C’est de cette riche expérience de terrain qu’est née son initiative majeure. Constatant que les organisations traditionnelles omettaient souvent la double vulnérabilité liée au genre et au handicap, Joelle étant elle-même femme vivant avec handicap, elle a fondé et coordonne aujourd’hui l’organisation « Redonnons le sourire à la femme et à la fille vivant avec handicap », basée à Bukavu.
À travers cette structure, elle œuvre quotidiennement pour l’autonomisation et l’insertion sociale. Ses actions se concentrent sur la formation pratique des jeunes filles en informatique et secrétariat pour briser les barrières de l’emploi, mais aussi sur des programmes de réinsertion pour les mères privées d’éducation, à qui elle transmet des notions d’épargne et une solide sensibilisation aux droits humains.
Malgré les défis de financement et les discriminations persistantes sur le marché du travail pour les personnes en situation de handicap, Joël Bahali Simono reste debout, portée par une ambition qui ne s’arrête pas aux frontières de sa province.

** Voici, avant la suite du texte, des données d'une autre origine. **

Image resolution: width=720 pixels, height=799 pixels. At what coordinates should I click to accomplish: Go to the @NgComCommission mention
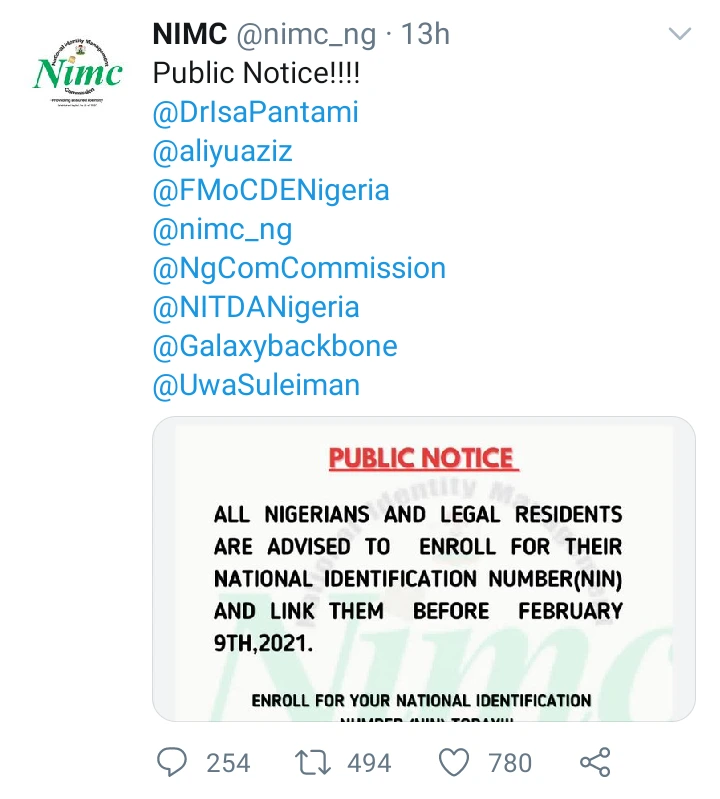[298, 268]
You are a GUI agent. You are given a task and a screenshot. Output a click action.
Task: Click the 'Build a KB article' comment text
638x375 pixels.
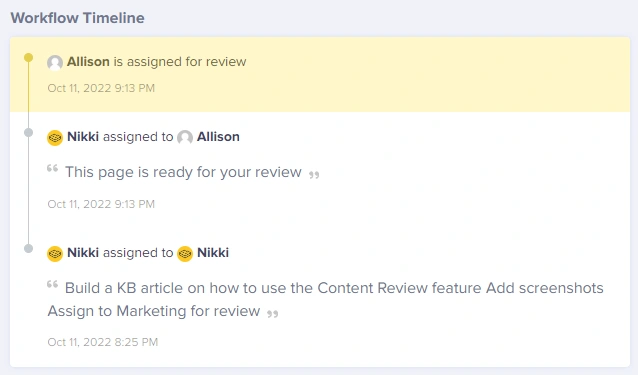tap(326, 299)
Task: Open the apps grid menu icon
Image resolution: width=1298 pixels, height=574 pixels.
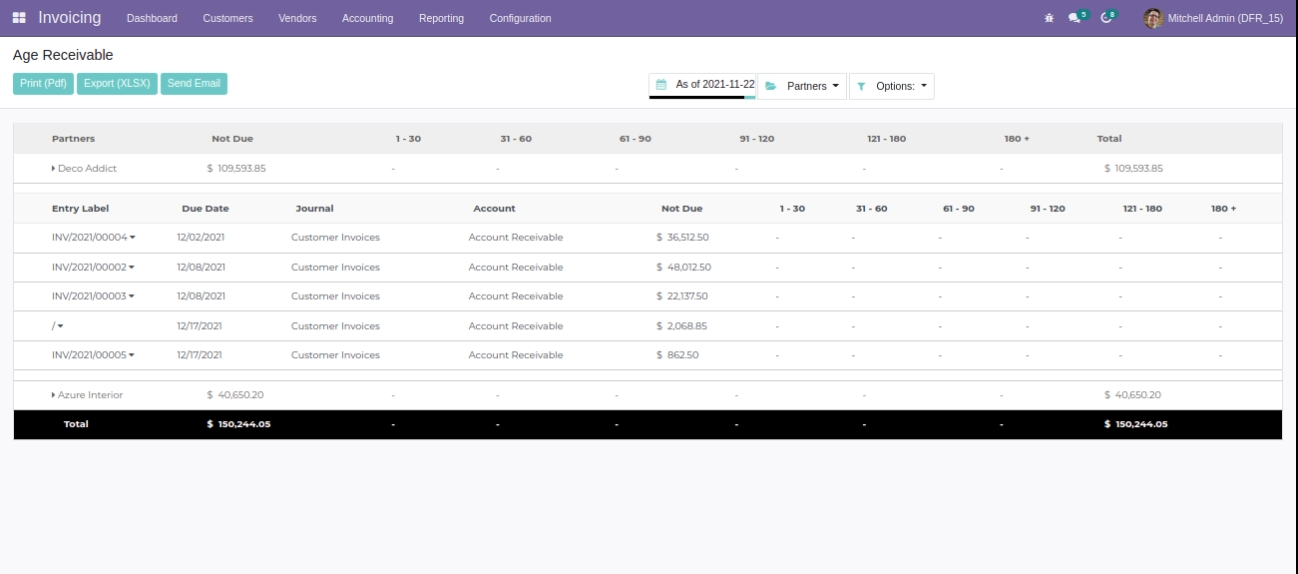Action: coord(20,18)
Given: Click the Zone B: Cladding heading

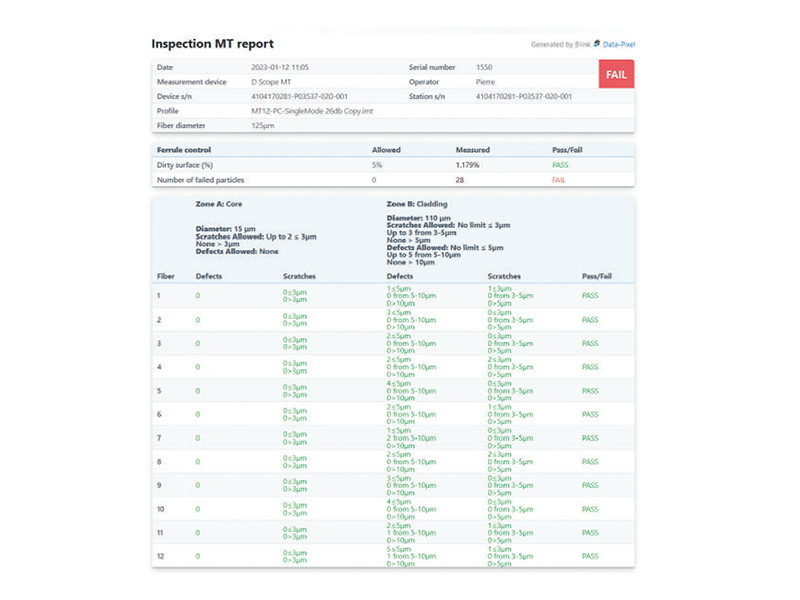Looking at the screenshot, I should tap(420, 202).
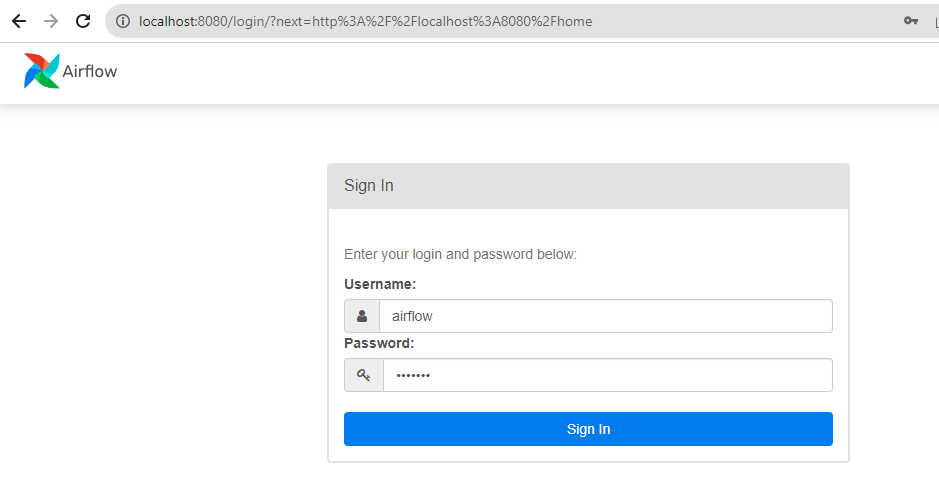The width and height of the screenshot is (939, 487).
Task: Click the browser forward arrow
Action: 51,21
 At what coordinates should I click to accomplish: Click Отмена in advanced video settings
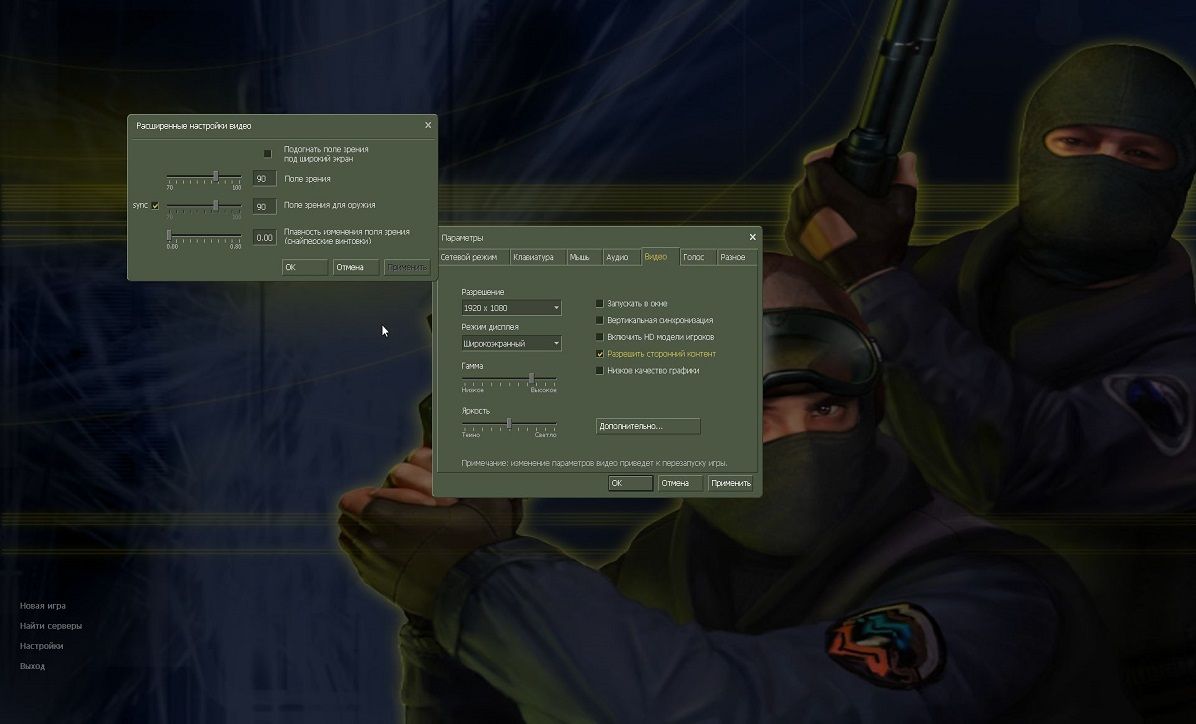tap(355, 267)
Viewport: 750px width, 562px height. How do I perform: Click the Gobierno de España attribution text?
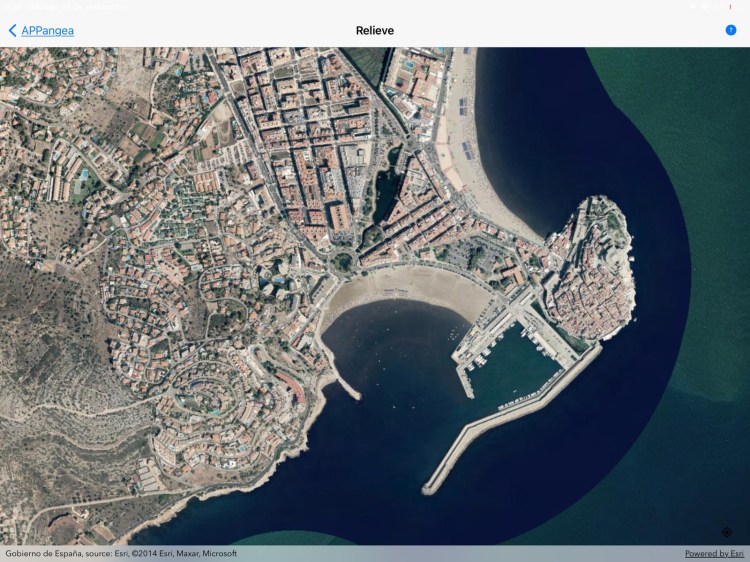coord(121,553)
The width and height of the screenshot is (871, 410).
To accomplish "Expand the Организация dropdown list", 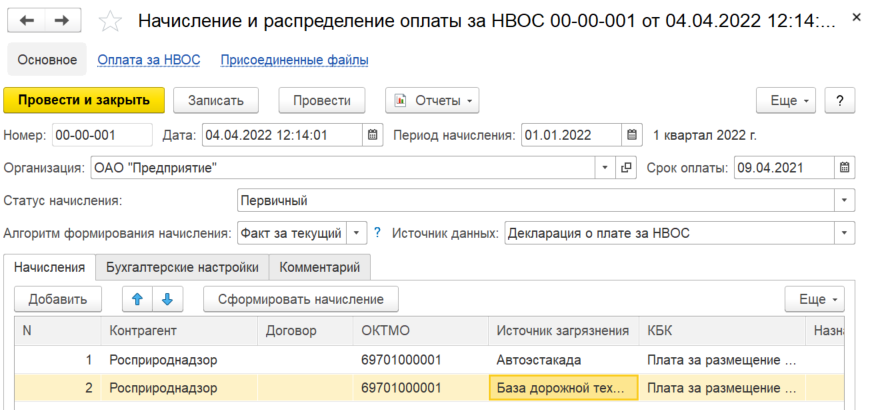I will tap(605, 168).
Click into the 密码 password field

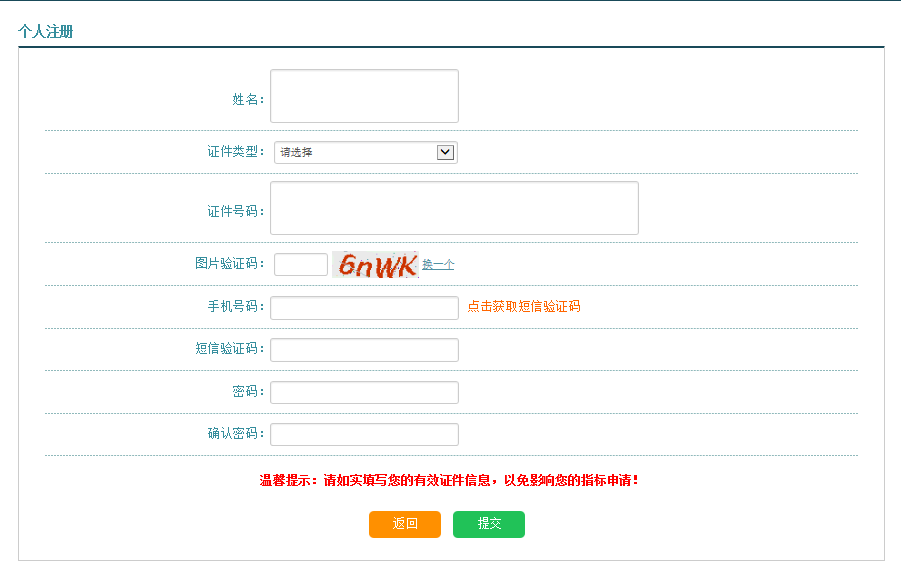click(x=364, y=392)
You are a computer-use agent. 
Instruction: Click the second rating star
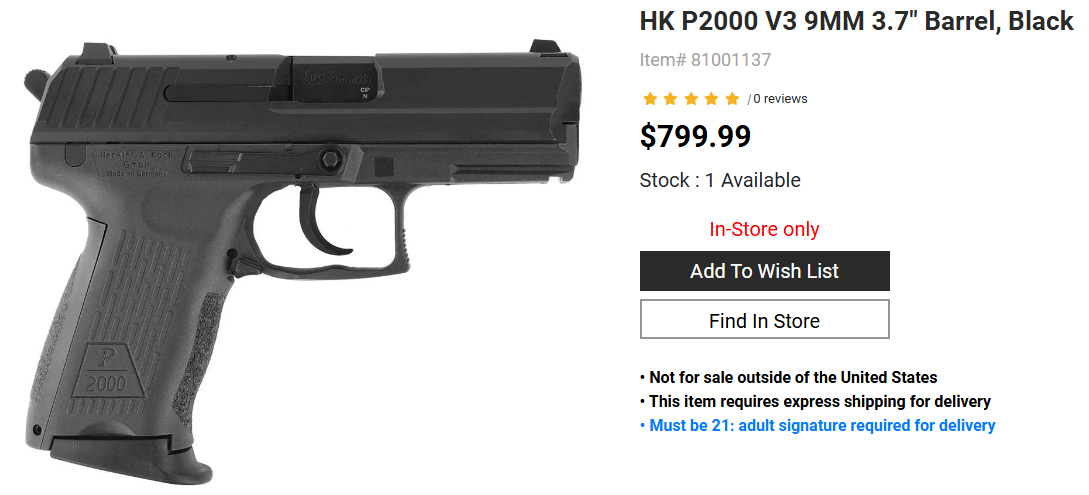(670, 99)
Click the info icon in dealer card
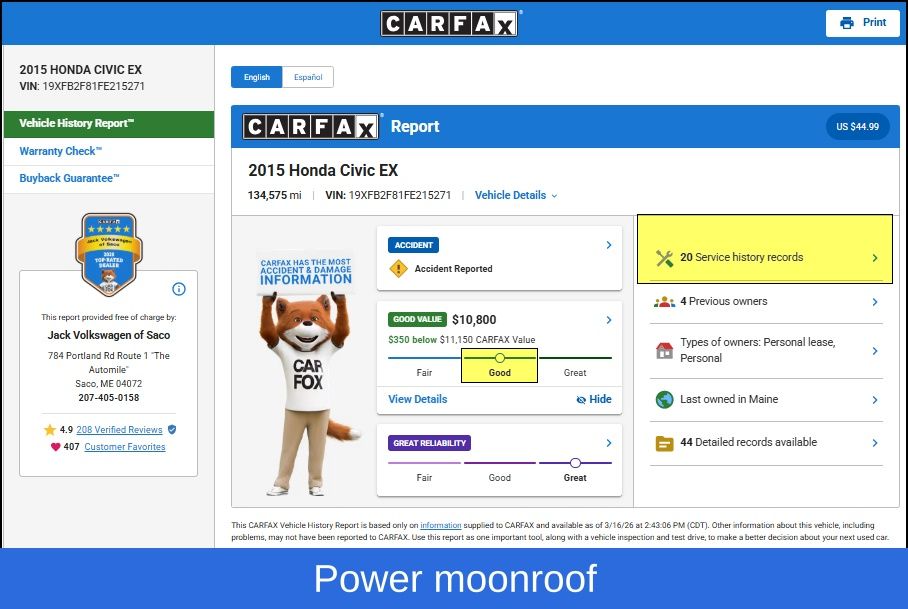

En regardant vers l’avenir, le Master et le Doctorat restent fermement ancrés dans sa ligne de mire académique, prouvant que le plafond de verre n’existe pas pour celle qui ose.
À travers son rôle de fille aînée, elle continue de tracer la voie pour ses quatre sœurs, leur montrant par l’exemple que ni le genre, ni les barrières physiques ne définissent la valeur ou l’avenir d’un être humain.
Au-delà des codes informatiques et des rapports financiers qu’elle manipule au quotidien à l’Université Catholique de Bukavu, c’est une empreinte indélébile qu’elle laisse sur sa communauté.
En redonnant le sourire et la dignité aux femmes oubliées, Joëlle ne fait pas que militer ; elle réécrit l’histoire de l’inclusion au Sud-Kivu, une ligne de code et une action de plaidoyer à la fois.